§ What needs to be done:
Write out the listing below without changing a single character or line break.

** start **

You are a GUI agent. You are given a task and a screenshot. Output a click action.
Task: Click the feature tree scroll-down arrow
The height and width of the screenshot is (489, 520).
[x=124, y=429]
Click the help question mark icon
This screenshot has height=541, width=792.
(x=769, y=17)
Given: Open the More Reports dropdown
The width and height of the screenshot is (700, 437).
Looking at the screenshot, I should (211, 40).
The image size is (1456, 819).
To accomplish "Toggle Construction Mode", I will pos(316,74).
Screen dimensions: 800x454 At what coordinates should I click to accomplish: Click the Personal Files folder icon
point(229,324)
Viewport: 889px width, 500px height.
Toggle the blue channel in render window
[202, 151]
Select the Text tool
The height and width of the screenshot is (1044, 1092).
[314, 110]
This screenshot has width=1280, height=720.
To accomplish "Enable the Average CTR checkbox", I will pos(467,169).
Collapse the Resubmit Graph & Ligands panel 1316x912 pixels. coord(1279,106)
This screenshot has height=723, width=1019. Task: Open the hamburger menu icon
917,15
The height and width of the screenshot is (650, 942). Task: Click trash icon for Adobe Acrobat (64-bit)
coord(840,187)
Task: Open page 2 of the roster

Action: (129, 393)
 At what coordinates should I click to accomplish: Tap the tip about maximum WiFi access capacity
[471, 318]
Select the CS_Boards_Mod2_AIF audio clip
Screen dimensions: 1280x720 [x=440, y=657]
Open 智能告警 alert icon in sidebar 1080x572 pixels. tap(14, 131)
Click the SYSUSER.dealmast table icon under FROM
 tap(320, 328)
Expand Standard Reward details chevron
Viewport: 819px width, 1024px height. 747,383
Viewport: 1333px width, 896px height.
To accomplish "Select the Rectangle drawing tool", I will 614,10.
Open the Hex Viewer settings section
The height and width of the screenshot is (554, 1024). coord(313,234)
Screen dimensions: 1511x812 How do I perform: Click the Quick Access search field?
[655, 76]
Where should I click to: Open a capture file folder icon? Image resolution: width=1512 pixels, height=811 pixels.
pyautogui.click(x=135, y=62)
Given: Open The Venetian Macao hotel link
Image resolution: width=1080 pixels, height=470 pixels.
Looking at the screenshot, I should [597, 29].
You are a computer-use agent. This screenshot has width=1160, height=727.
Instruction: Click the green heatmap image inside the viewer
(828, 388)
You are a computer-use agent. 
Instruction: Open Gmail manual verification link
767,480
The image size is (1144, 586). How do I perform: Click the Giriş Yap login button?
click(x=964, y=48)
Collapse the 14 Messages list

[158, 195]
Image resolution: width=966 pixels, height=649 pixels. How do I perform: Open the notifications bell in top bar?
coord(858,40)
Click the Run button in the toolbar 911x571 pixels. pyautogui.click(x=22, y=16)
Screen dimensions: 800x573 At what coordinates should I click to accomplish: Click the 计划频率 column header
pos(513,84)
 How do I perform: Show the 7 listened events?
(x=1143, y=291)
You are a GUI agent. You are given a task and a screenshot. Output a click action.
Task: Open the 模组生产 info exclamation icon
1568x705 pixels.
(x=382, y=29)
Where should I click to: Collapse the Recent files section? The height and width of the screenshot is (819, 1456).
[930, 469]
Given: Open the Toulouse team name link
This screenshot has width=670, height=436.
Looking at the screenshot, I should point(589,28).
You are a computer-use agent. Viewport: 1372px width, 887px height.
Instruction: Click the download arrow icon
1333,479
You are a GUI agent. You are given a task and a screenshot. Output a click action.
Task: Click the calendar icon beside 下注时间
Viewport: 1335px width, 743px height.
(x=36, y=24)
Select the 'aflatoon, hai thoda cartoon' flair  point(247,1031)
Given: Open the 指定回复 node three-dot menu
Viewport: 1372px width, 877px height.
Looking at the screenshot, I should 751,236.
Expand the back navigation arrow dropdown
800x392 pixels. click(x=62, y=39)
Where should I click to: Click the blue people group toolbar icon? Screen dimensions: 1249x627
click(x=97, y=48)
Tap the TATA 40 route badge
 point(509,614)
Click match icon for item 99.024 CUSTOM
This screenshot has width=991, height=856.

** end **

§ Output for this task:
You are a GUI agent. You are given a task and a screenshot. Output a click action.
Task: Click the feature tree scroll-down arrow
The height and width of the screenshot is (489, 520).
[x=124, y=429]
Click the help question mark icon
This screenshot has height=541, width=792.
(x=769, y=17)
Given: Open the More Reports dropdown
The width and height of the screenshot is (700, 437).
Looking at the screenshot, I should (211, 40).
The image size is (1456, 819).
To accomplish "Toggle Construction Mode", I will pos(316,74).
Screen dimensions: 800x454 At what coordinates should I click to accomplish: Click the Personal Files folder icon
point(229,324)
Viewport: 889px width, 500px height.
Toggle the blue channel in render window
[202, 151]
Select the Text tool
The height and width of the screenshot is (1044, 1092).
[314, 110]
This screenshot has width=1280, height=720.
To accomplish "Enable the Average CTR checkbox", I will pos(467,169).
Collapse the Resubmit Graph & Ligands panel 1316x912 pixels. coord(1279,106)
This screenshot has height=723, width=1019. Task: Open the hamburger menu icon
917,15
The height and width of the screenshot is (650, 942). Task: Click trash icon for Adobe Acrobat (64-bit)
coord(840,187)
Task: Open page 2 of the roster

Action: (129, 393)
 At what coordinates should I click to accomplish: Tap the tip about maximum WiFi access capacity
[471, 318]
Select the CS_Boards_Mod2_AIF audio clip
Screen dimensions: 1280x720 [x=440, y=657]
Open 智能告警 alert icon in sidebar 1080x572 pixels. tap(14, 131)
Click the SYSUSER.dealmast table icon under FROM
 tap(320, 328)
Expand Standard Reward details chevron
Viewport: 819px width, 1024px height. 747,383
Viewport: 1333px width, 896px height.
To accomplish "Select the Rectangle drawing tool", I will 614,10.
Open the Hex Viewer settings section
The height and width of the screenshot is (554, 1024). coord(313,234)
Screen dimensions: 1511x812 How do I perform: Click the Quick Access search field?
[655, 76]
Where should I click to: Open a capture file folder icon? Image resolution: width=1512 pixels, height=811 pixels.
pyautogui.click(x=135, y=62)
Given: Open The Venetian Macao hotel link
Image resolution: width=1080 pixels, height=470 pixels.
Looking at the screenshot, I should [597, 29].
You are a computer-use agent. This screenshot has width=1160, height=727.
Instruction: Click the green heatmap image inside the viewer
(828, 388)
You are a computer-use agent. 
Instruction: Open Gmail manual verification link
767,480
The image size is (1144, 586). How do I perform: Click the Giriş Yap login button?
click(x=964, y=48)
Collapse the 14 Messages list

[158, 195]
Image resolution: width=966 pixels, height=649 pixels. How do I perform: Open the notifications bell in top bar?
coord(858,40)
Click the Run button in the toolbar 911x571 pixels. pyautogui.click(x=22, y=16)
Screen dimensions: 800x573 At what coordinates should I click to accomplish: Click the 计划频率 column header
pos(513,84)
 How do I perform: Show the 7 listened events?
(x=1143, y=291)
You are a GUI agent. You are given a task and a screenshot. Output a click action.
Task: Open the 模组生产 info exclamation icon
1568x705 pixels.
(x=382, y=29)
Where should I click to: Collapse the Recent files section? The height and width of the screenshot is (819, 1456).
[930, 469]
Given: Open the Toulouse team name link
This screenshot has width=670, height=436.
Looking at the screenshot, I should point(589,28).
You are a computer-use agent. Viewport: 1372px width, 887px height.
Instruction: Click the download arrow icon
1333,479
You are a GUI agent. You are given a task and a screenshot. Output a click action.
Task: Click the calendar icon beside 下注时间
Viewport: 1335px width, 743px height.
(x=36, y=24)
Select the 'aflatoon, hai thoda cartoon' flair  point(247,1031)
Given: Open the 指定回复 node three-dot menu
Viewport: 1372px width, 877px height.
Looking at the screenshot, I should 751,236.
Expand the back navigation arrow dropdown
800x392 pixels. click(x=62, y=39)
Where should I click to: Click the blue people group toolbar icon? Screen dimensions: 1249x627
click(x=97, y=48)
Tap the TATA 40 route badge
 point(509,614)
Click match icon for item 99.024 CUSTOM
This screenshot has width=991, height=856.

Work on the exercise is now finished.